Des acteurs non bancaires
S’il faut citer le rôle stratégique du volet juridique, c’est certainement celui à l’origine de l’apparition des acteurs propres à l’environnement du paiement électronique. La législation financière du pays doit être amendée pour créer les établissements de monnaie électronique et de paiement en ligne, deux institutions importantes puisqu’elles permettront à des acteurs non bancaires d’offrir les services du paiement numérique en toute légalité et d’assurer une protection des fonds en faveur de la clientèle. Il faudra donc préalablement, instaurer dans le pays, une véritable révolution juridique, avant de parler de solution de paiement électronique en ligne. Cette révolution permettra à des entités non bancaires de déployer leurs solutions de e-paiement afin de créer de nouvelles sources de revenus et diversifier leur clientèle. Certaines entités, comme les opérateurs de la téléphonie mobile, qui disposent des réseaux, des infrastructures et des technologies nécessaires, pourront alors générer d’autres types de revenus, dans le m-paiement (paiement mobile), par exemple.

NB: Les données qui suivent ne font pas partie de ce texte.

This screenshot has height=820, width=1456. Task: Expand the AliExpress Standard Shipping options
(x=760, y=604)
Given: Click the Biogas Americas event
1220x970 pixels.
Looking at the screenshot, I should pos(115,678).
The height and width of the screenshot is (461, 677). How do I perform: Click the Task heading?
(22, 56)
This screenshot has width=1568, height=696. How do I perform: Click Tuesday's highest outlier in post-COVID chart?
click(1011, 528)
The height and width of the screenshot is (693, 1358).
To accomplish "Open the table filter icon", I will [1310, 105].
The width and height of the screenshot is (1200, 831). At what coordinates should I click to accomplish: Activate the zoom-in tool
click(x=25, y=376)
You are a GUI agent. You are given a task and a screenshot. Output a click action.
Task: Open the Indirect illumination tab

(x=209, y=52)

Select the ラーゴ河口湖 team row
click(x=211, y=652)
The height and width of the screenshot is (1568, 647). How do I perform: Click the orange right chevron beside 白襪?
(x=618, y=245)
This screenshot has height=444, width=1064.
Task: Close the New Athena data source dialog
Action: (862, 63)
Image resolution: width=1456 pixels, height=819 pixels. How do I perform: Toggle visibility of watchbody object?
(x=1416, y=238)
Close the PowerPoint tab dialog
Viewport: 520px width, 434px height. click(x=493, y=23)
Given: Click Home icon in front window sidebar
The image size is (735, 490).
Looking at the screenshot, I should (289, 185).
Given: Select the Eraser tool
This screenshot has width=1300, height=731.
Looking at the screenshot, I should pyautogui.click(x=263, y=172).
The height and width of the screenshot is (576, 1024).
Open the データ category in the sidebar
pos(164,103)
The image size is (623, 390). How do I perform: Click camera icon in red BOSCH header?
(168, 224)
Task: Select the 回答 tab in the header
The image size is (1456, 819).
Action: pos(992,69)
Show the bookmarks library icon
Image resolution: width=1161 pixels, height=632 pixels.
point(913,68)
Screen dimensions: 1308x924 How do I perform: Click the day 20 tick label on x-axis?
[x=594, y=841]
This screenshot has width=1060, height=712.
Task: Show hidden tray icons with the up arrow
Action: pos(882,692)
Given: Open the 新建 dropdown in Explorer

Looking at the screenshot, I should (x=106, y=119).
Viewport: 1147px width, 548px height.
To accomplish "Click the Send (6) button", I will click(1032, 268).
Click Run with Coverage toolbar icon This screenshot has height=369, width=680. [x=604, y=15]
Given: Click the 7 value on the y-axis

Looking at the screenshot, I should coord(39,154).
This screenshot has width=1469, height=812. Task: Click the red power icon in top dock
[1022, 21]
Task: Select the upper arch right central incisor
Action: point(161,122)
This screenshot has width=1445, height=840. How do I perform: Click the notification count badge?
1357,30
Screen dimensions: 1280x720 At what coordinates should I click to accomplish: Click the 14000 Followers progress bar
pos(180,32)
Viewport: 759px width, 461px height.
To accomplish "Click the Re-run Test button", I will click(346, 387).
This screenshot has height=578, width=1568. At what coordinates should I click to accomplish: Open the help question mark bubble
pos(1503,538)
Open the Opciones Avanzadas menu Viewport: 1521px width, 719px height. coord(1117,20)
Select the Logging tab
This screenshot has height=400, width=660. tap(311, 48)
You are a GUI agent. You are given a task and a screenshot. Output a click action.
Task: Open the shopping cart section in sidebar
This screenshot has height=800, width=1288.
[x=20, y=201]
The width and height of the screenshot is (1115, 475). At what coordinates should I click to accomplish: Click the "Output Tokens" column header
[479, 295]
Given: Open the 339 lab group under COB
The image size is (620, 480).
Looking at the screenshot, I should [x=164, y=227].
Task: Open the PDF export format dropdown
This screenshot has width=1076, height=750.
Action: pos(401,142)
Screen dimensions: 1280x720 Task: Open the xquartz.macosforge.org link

D’autres, comme les providers des services Internet, sociétés de paiements électroniques ou de sécurité de paiement, vont certainement bouleverser le marché financier du pays.
L’exemple Kenyan
Dans ce contexte, le meilleur exemple est celui du Kenya. Avec la solution de paiement M-Pesa, Safaricom, filiale de Vodafone au Kenya, est devenue un modèle de référence pour les pays africains. Au début de l’année écoulée, plus de 16 millions d’usagers actifs utilisent M-Pesa pour générer mensuellement 650 millions de dollars de transactions. L’abonné dispose d’un « e-compte » sur sa carte SIM, sur lequel il peut verser, recevoir ou transférer de l’argent. Le seul effort qu’il doit fournir c’est celui de savoir manipuler un terminal. L’avantage majeur, est de permettra la traçabilité des transferts. Pour revenir à l’annonce d’Algérie Poste, il faudra interpréter les propos de son patron comme le début de l’étape de test d’une solution de paiement électronique qui permettra l’émergence du e-paiement et sa pratique par et le grand public. Cette première étape permettra à AP et aux opérateurs Algérie Télécom, Mobilis, Djezzy et Ooredoo, de coopérer afin de contourner certains problèmes tels que l’absence de législation, ainsi que la mise en place d’un modèle économique ou le partage de la technologie. La seconde étape sera alors celle de la mise en exécution réelle du paiement en ligne. Des modèles économiques seront ainsi instaurés pour mettre en évidence des relations concurrentielles. Aussi, le cadre juridique qui doit être mis en place permettra à chaque acteur d’offrir le service de façon légale et sécurisée, et commencer à dégager des sources de revenus. Reste à souhaiter que cette première étape sera succédée rapidement par des projets décrets d’application concernant la numérisation des transactions financières en Algérie.